*DIRECTIONS*
Change "Master Bedroom" to "Guest Bedroom" in the part of the records that opens with the line containing "You are a GUI" and closes with the line containing "pyautogui.click(x=254, y=64)", then write out that part again with nothing else altered. Leave the pictures out of your answer.

*EXERCISE DATA*
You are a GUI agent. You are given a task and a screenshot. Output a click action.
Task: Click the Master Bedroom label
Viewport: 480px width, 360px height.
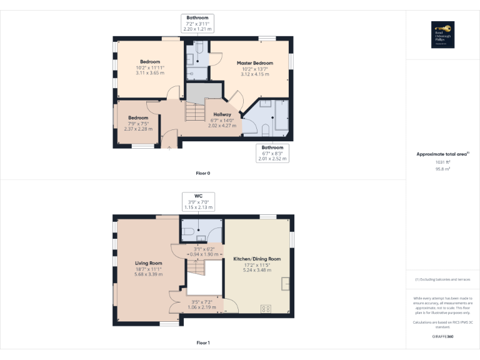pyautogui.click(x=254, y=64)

* * *

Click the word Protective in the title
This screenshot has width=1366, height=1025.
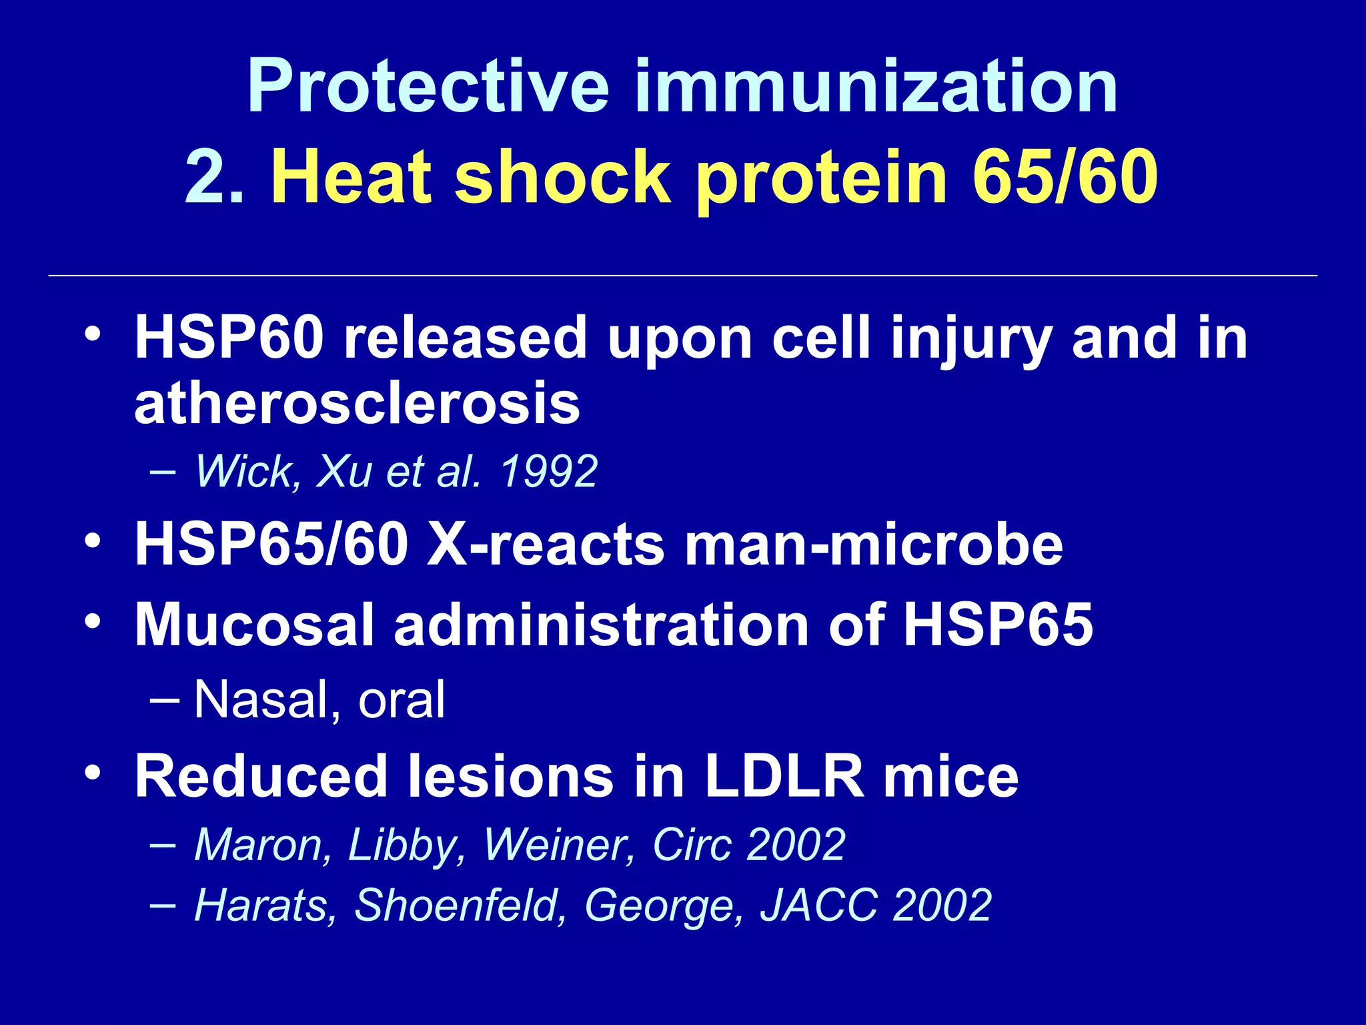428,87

*TASK OUTPUT*
You are a GUI agent. You are given a task and a screenshot. Output a click action.
Task: Click the Guest Bedroom label
Viewport: 480px width, 360px height.
pyautogui.click(x=254, y=64)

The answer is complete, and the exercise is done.